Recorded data
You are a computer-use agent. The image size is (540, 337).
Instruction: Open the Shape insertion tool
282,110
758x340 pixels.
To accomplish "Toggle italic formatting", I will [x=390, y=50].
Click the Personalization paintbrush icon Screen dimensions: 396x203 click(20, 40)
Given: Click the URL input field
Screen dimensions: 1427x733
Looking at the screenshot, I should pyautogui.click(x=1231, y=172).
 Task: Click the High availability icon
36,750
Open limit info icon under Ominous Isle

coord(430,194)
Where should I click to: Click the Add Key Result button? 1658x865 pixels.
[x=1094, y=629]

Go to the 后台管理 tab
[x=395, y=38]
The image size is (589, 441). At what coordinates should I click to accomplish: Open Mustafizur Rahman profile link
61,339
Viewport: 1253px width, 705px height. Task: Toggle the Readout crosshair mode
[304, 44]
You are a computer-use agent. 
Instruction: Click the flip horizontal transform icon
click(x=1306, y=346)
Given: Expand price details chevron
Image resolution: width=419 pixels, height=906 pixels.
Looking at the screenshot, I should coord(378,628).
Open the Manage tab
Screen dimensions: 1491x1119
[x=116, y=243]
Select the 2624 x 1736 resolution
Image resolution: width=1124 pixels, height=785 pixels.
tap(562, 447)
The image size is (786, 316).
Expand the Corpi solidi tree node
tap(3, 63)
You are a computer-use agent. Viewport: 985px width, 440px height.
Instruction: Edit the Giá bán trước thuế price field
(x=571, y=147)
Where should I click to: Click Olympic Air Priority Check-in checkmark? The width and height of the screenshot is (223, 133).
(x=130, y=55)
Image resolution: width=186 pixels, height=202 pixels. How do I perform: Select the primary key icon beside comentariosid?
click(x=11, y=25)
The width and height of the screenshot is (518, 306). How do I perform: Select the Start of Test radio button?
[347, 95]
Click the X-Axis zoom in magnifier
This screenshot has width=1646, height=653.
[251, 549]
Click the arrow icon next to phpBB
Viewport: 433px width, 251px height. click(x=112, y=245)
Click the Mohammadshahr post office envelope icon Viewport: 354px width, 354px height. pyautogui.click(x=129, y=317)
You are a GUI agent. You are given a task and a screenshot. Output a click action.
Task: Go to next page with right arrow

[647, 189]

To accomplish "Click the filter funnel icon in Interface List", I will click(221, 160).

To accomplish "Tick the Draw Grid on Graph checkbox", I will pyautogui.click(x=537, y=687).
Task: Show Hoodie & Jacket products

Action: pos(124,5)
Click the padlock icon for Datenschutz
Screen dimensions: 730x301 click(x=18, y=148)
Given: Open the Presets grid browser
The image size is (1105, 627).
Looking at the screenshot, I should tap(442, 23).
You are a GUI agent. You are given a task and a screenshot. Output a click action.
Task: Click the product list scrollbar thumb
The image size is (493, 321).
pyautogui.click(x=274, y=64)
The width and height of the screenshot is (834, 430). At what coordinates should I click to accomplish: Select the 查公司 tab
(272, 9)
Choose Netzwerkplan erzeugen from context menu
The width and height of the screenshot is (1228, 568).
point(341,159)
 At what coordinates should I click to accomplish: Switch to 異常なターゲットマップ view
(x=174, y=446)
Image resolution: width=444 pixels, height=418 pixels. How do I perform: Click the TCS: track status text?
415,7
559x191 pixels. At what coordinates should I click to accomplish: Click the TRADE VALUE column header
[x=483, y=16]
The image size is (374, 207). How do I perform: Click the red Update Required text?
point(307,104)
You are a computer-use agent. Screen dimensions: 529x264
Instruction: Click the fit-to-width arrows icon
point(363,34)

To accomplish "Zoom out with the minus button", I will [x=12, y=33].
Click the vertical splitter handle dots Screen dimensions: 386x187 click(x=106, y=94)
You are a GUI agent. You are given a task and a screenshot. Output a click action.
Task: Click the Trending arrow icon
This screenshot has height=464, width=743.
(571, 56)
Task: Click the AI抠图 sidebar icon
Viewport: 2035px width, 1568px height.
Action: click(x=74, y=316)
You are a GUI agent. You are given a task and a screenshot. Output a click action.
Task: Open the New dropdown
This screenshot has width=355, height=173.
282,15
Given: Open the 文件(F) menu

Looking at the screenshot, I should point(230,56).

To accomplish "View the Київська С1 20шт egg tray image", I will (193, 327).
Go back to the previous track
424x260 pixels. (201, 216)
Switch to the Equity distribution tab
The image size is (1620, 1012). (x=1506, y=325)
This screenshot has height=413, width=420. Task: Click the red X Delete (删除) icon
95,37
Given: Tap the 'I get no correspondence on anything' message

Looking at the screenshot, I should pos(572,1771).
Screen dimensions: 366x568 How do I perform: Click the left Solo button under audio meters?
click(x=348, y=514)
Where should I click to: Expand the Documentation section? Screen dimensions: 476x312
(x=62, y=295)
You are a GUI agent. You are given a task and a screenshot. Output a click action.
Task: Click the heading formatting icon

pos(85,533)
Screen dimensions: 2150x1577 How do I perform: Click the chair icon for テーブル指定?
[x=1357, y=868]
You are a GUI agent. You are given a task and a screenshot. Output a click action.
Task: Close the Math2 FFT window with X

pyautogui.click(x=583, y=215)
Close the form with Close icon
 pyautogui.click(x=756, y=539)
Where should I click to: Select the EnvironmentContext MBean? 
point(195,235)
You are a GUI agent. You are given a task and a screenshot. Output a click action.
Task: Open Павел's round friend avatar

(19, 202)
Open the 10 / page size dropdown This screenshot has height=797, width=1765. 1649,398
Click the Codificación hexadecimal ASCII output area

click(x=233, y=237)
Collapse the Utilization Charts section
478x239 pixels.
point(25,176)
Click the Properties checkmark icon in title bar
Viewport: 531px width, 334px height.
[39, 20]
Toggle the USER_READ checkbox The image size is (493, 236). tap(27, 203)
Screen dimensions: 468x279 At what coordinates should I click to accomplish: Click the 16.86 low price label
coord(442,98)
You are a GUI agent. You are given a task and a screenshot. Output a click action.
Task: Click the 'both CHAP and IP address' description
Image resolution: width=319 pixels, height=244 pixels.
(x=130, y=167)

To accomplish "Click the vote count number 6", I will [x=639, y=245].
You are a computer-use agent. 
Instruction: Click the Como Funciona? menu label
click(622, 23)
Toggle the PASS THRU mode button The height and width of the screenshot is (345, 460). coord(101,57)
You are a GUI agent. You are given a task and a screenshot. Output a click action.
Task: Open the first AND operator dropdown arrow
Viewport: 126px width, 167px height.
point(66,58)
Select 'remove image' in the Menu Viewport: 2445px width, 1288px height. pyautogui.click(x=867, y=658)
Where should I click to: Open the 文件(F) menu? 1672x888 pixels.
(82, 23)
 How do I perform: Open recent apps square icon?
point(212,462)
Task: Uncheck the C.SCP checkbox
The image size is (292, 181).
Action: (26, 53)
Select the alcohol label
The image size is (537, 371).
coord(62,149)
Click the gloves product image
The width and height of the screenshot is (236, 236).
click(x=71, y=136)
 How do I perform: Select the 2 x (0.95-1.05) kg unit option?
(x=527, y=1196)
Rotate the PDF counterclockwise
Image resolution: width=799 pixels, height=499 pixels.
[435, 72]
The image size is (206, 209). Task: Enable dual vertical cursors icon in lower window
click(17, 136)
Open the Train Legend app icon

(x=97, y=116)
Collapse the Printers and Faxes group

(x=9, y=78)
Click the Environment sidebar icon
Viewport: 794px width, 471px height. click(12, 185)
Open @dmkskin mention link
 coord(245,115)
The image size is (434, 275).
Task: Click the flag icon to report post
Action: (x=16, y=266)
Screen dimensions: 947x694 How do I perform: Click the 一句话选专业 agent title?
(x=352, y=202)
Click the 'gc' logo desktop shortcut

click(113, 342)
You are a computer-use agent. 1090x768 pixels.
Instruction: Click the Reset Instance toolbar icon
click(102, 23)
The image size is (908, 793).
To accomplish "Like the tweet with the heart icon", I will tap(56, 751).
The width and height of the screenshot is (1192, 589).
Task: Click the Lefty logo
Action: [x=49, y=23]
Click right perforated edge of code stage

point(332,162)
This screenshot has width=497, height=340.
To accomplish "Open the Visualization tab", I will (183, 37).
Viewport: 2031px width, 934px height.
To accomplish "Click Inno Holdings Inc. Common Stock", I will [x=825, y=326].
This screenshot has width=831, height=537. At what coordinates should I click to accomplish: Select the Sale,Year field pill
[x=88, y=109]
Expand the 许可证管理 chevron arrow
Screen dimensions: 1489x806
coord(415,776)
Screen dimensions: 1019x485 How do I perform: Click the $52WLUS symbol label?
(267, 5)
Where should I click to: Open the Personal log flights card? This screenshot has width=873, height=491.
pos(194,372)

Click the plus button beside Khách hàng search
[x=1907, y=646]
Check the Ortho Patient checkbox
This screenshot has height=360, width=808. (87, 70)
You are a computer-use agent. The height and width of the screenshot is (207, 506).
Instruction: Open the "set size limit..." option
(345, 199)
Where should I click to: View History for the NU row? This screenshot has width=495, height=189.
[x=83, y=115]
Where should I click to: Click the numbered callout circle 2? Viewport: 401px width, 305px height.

Exercise task: Quote the lines of the data above exactly, starting at the line that contains "The image size is (206, 209)." and ending at the line that contains "click(102, 23)".

Task answer:
The image size is (206, 209). Task: Enable dual vertical cursors icon in lower window
click(17, 136)
Open the Train Legend app icon

(x=97, y=116)
Collapse the Printers and Faxes group

(x=9, y=78)
Click the Environment sidebar icon
Viewport: 794px width, 471px height. click(12, 185)
Open @dmkskin mention link
 coord(245,115)
The image size is (434, 275).
Task: Click the flag icon to report post
Action: (x=16, y=266)
Screen dimensions: 947x694 How do I perform: Click the 一句话选专业 agent title?
(x=352, y=202)
Click the 'gc' logo desktop shortcut

click(113, 342)
You are a computer-use agent. 1090x768 pixels.
Instruction: Click the Reset Instance toolbar icon
click(102, 23)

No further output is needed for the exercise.